Ball année avec Eephus.

L'Édito

Ball année avec Eephus.

Chères spectatrices, chers spectateurs, 

L’année au Grand Action commence comme avait fini la précédente : par une exclusivité. Après le Nosferatu de Robert Eggers, voici donc Eephus, où Carson Lund filme avec tendresse et langueur la dernière partie de baseball d’une bande de potes sur leur terrain qui va être détruit. Un karaoké samedi animé par Alexis Langlois à l’issue de la séance de 19h de sa comédie queer Les Reines du drame, et toutes nos récentes sorties qui gardent l’écran : Oh, Canada, film testamentaire de Paul Schrader adapté du roman de son ami Russel Banks, Noël à Miller’s point, film choral et familial de Tyler Taormina (accompagné d’un cycle), et Daddio le psy-taxi de Christy Hall où Dakota Johnson se confie à Sean Penn.
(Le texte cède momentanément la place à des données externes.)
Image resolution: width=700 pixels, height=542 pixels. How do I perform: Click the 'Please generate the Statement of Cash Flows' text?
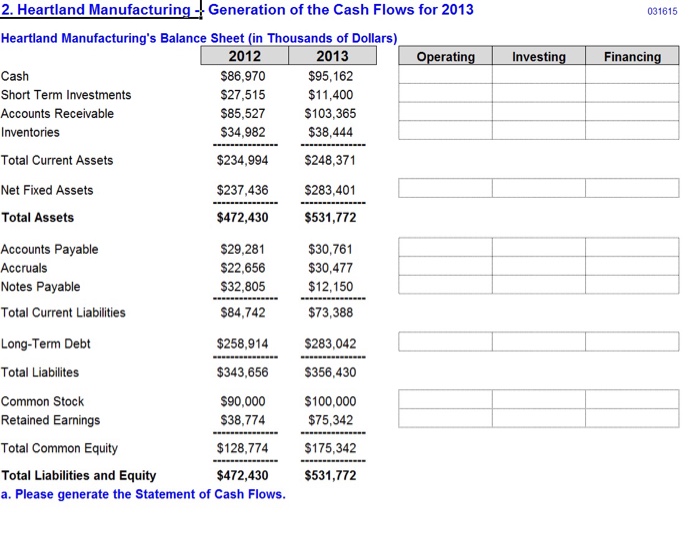click(x=143, y=494)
Une Eephus est, au baseball, une balle un peu flottante que le lanceur envoie au batteur adverse, en espérant qu’il soit suffisamment perturbé par l’effet pour rater sa frappe. On parle alors de strike, et au bout de 3, le batteur est éliminé. S’il parvient à taper la balle, il devient coureur et doit faire un tour complet du terrain avant le retour de la balle à sa base. On s’arrête là pour les règles complexes du baseball, lointainement inspirées de celles du cricket anglais, également incompréhensibles pour les néophytes. Aux USA, c’est le sport le plus populaire (avec le football américain), dont les matches passionnent les foules à l’image du jeu qu’on appelle là-bas le soccer, et qui y est encore un peu méprisé. Le titre du film de Carson Lund, Eephus, correspond assez bien au qualificatif de la balle éponyme par sa tonalité flottante, indécise, incertaine, mais tellement singulière. Depuis sans doute leur enfance, sur un terrain miteux, deux équipes locales d’un conté de Nouvelle-Angleterre se retrouvent plus qu’elles s’affrontent dans un match de baseball. On met les formes (avec un arbitre, appelé umpire), un expert, et la nécessaire petite dose de mesquinerie astucieuse et provocatrice propre à la rencontre sportive. Mais le monde est finissant, et une école remplacera bientôt le vieux stade des potes, qui disputent leur dernier match… Ils le termineront à la lumière des phares de leur voiture. Il ne se passe pas grand-chose dans Eephus, mais tous ces petits riens sont constitutifs de la vie d’un groupe, presque d’une communauté, et sont fidèles au rythme du jeu et à ses nombreuses phases statiques. Tout le monde goûtera à la magnifique lumière du film (de Greg Tango) et à ce petit ton distancié d’un certain cinéma indépendant américain qui inclut Tyler Taormina, d’ailleurs co-producteur du film (rappel : son Noël à Miller’s point et son cycle sont toujours à l’affiche). 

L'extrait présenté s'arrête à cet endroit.